Excerpt >>
Eagles lead singer Don Henley filed a lawsuit in New York on Friday (June 28) seeking the return of his handwritten notes and song lyrics from the band’s 1976 album. Hotel California.

The civil complaint, filed in Manhattan federal court, was filed after prosecutors in March abruptly dropped criminal charges mid-trial against three collectibles experts accused of conspiring to sell the documents.

The Eagles co-founder maintained the pages were stolen and announced he would sue after criminal cases were dropped against rare book dealer Glenn Horowitz, former Rock & Roll Hall of Fame curator Craig Inciardi and rock memorabilia dealer Edward Kosinski.

“These 100 pages of personal song lyrics belong to Mr. Henley and his family, and he never authorized the defendants or anyone else to sell them for profit,” Daniel Petrocelli, Henley’s attorney, said in an emailed statement Friday.

According to the lawsuit, the handwritten pages remain in the possession of the office of Manhattan District Attorney Alvin Bragg, who declined to comment Friday on the legal proceedings.

Lawyers for Kosinski and Inciardi dismissed the lawsuit as baseless, noting that the criminal proceedings were discontinued after it was determined that Henley misled prosecutors by withholding crucial information.

Dataset excerpt >>
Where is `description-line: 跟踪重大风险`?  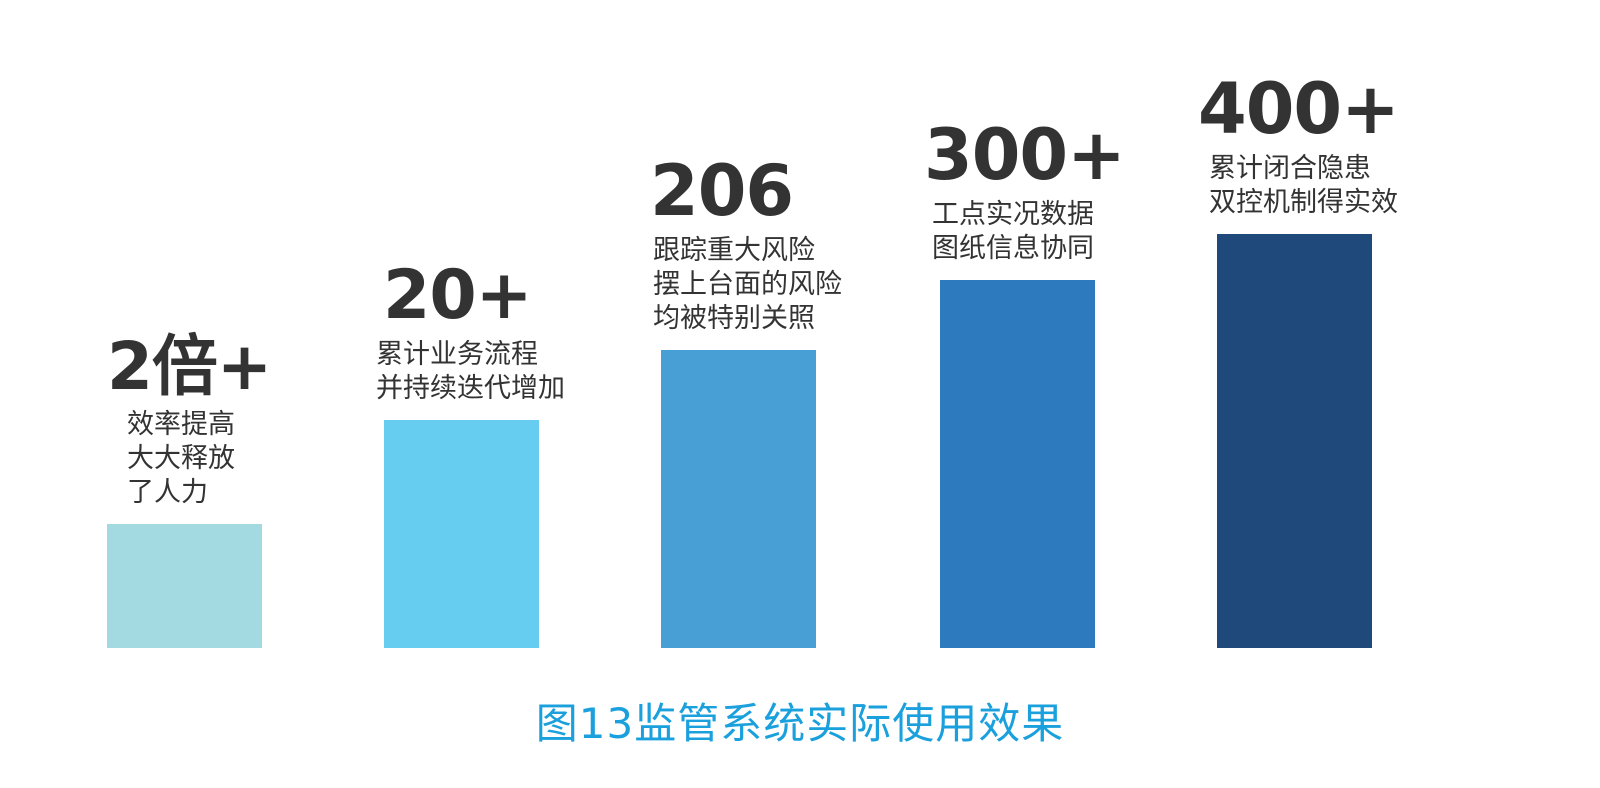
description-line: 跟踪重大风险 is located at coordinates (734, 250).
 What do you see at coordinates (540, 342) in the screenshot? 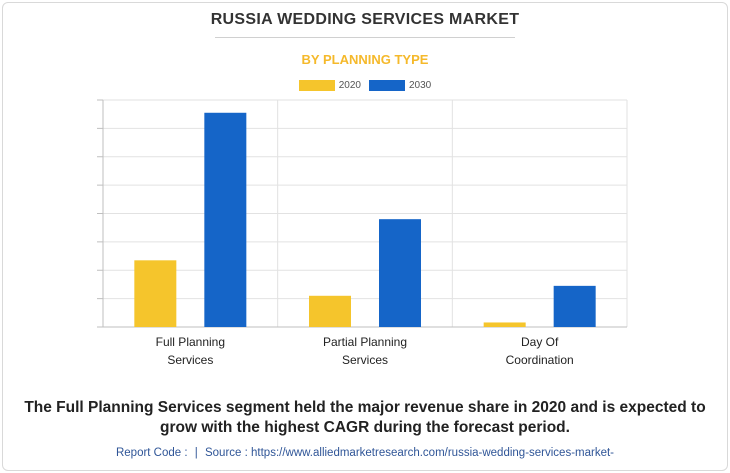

Check your understanding >>
A – Answer these questions from the Henley lawsuit excerpt:
(i) In which court was the civil complaint filed?
(ii) Who is Henley's attorney?
(iii) According to the lawsuit, whose office has the handwritten pages?
B – Please carry the Henley lawsuit excerpt on from its last sentence.
The listing is separate material and has no connection to the Henley lawsuit excerpt.

Exercise answers >>
A –
(i) Manhattan federal court
(ii) Daniel Petrocelli
(iii) The office of Manhattan District Attorney Alvin Bragg

B –
“Don Henley is desperate to rewrite history,” Kosinski’s attorney, Shawn Crowley, said in an emailed statement. “We look forward to resolving this case and filing suit against Henley to hold him accountable for his repeated lies and misuse of the justice system.”

Inciardi’s lawyer, Stacey Richman, said in a separate statement that the lawsuit is intended to “intimidate” and “perpetuate a false narrative.”

A lawyer for Horowitz, who is not named as a defendant because he does not claim ownership of the materials, did not respond to an email seeking comment.

During the trial, lawyers for both men argued that Henley decades ago gave pages of lyrics to a writer who was working on a never-published Eagles biography and later sold the handwritten sheets to Horowitz. He, in turn, sold them to Inciardi and Kosiński, who in 2012 started putting some of the pages up for auction.

The criminal case was abruptly dropped after prosecutors agreed that defense attorneys had been essentially blindsided by 6,000 pages of correspondence regarding Henley, his lawyers and associates.

Prosecutors and the defense said they received the materials only after Henley and his lawyers made a last-minute decision to waive attorney-client privilege, which protects legal discussions.

Judge Curtis Farber, who presided over the non-jury trial that began in late February, said witnesses and their lawyers used attorney-client privilege “to obfuscate and conceal information that they believed was prejudicial” and that prosecutors “were clearly manipulated.” .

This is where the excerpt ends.